### TASK PROMPT
Copy the first line of the material below and every later line through the line containing "お問い合せ (1455, 1001)", without any other output.

++++ GIVEN ENTRIES

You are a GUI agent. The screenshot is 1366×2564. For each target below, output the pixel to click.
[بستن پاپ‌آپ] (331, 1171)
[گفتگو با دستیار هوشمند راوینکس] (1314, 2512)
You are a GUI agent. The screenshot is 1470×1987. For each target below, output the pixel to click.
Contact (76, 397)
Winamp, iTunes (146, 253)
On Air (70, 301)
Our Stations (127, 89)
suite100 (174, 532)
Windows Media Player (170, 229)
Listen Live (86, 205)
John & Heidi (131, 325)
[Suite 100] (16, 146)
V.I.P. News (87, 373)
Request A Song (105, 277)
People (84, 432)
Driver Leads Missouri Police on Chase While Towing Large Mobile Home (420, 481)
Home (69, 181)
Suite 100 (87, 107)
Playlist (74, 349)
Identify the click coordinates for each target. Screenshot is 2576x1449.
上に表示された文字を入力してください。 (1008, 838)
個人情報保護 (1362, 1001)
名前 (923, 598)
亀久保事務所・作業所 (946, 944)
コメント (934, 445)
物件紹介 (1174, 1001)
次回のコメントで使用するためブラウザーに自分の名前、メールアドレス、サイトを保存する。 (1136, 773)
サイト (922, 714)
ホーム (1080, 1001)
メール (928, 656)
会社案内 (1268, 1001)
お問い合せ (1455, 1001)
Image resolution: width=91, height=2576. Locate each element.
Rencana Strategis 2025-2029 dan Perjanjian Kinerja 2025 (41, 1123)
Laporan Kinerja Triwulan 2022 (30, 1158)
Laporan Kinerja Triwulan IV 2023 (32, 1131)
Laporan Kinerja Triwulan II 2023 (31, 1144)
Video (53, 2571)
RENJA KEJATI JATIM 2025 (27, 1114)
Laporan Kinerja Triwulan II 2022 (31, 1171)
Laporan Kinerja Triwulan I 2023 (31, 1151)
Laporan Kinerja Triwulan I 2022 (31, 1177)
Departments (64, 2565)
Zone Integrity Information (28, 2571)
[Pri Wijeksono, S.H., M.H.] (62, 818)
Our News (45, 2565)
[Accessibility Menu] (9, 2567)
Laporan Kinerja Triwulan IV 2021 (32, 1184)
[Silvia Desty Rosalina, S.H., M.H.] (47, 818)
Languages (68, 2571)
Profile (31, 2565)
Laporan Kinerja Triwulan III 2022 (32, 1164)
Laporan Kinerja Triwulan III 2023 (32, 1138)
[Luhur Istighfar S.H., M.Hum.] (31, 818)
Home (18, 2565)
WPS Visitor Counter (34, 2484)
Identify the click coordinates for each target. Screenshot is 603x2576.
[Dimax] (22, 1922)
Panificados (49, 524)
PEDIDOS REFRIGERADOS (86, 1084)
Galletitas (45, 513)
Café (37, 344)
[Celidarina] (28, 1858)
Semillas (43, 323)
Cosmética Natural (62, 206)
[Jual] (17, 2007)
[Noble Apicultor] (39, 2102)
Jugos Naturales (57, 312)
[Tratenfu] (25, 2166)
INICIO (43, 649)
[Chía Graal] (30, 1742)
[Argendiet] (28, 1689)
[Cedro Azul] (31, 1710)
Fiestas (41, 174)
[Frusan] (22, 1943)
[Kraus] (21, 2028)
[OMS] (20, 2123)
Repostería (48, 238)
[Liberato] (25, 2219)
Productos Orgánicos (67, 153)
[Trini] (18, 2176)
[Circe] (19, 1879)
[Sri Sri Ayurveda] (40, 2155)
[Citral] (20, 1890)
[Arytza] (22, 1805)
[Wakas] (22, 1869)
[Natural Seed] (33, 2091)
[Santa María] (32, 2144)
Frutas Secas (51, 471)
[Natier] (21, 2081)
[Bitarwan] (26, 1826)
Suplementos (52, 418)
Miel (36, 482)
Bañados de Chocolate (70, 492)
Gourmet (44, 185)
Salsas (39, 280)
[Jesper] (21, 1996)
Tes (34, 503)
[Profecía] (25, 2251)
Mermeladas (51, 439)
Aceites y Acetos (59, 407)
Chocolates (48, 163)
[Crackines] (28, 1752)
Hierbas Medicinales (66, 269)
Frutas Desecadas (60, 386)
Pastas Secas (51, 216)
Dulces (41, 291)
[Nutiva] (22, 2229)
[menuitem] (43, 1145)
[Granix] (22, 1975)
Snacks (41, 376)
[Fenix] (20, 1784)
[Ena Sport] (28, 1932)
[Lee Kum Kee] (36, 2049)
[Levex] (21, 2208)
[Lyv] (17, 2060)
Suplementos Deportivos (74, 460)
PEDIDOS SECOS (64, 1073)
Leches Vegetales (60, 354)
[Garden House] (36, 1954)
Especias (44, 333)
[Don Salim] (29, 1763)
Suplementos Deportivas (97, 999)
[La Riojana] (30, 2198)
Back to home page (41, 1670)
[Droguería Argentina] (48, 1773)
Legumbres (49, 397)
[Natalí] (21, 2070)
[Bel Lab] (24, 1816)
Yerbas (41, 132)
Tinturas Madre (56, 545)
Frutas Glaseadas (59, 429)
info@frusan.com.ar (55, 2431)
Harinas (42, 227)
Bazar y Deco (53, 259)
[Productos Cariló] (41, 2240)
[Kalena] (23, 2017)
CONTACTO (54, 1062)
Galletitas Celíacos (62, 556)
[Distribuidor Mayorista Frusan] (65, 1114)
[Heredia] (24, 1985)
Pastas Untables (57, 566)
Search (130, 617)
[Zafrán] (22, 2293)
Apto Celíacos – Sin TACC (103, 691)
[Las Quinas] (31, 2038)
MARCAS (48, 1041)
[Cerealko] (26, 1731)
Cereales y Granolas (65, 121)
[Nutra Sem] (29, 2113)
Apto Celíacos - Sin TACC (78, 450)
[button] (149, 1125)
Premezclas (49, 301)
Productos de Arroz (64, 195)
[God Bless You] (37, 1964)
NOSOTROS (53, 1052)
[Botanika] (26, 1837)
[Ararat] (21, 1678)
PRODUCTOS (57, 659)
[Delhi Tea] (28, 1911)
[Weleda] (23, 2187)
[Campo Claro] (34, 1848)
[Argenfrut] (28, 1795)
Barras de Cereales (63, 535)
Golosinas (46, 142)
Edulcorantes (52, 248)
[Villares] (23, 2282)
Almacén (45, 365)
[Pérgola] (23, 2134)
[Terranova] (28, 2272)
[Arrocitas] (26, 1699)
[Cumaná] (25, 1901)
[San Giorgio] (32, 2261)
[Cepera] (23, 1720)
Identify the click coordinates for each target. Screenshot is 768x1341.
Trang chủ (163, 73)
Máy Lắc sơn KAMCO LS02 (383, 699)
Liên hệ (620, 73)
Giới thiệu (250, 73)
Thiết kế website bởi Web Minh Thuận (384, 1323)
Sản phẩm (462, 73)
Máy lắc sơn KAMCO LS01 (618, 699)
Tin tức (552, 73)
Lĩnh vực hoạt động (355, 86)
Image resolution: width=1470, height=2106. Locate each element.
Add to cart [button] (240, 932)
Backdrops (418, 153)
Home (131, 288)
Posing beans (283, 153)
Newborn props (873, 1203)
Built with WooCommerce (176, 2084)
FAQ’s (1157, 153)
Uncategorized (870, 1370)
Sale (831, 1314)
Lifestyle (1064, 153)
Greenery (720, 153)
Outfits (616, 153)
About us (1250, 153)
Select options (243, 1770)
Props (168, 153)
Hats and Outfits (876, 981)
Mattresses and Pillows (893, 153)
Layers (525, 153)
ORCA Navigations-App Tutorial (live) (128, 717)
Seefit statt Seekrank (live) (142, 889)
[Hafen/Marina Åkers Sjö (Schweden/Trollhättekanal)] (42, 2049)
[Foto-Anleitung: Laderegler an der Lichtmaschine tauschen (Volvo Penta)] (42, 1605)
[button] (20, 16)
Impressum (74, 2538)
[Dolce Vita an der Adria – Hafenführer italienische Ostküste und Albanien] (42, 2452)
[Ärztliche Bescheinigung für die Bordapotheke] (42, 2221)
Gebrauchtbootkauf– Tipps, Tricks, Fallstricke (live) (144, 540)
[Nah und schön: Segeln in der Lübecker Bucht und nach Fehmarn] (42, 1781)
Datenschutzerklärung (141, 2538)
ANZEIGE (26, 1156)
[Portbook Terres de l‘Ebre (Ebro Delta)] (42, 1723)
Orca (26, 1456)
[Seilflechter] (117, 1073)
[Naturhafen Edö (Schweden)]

++++++++

### RESPONSE TO THE EXERCISE
You are a GUI agent. The screenshot is 1366×2564. For each target below, output the pixel to click.
[بستن پاپ‌آپ] (331, 1171)
[گفتگو با دستیار هوشمند راوینکس] (1314, 2512)
You are a GUI agent. The screenshot is 1470×1987. For each target below, output the pixel to click.
Contact (76, 397)
Winamp, iTunes (146, 253)
On Air (70, 301)
Our Stations (127, 89)
suite100 (174, 532)
Windows Media Player (170, 229)
Listen Live (86, 205)
John & Heidi (131, 325)
[Suite 100] (16, 146)
V.I.P. News (87, 373)
Request A Song (105, 277)
People (84, 432)
Driver Leads Missouri Police on Chase While Towing Large Mobile Home (420, 481)
Home (69, 181)
Suite 100 (87, 107)
Playlist (74, 349)
Identify the click coordinates for each target. Screenshot is 2576x1449.
上に表示された文字を入力してください。 (1008, 838)
個人情報保護 (1362, 1001)
名前 (923, 598)
亀久保事務所・作業所 (946, 944)
コメント (934, 445)
物件紹介 (1174, 1001)
次回のコメントで使用するためブラウザーに自分の名前、メールアドレス、サイトを保存する。 (1136, 773)
サイト (922, 714)
ホーム (1080, 1001)
メール (928, 656)
会社案内 (1268, 1001)
お問い合せ (1455, 1001)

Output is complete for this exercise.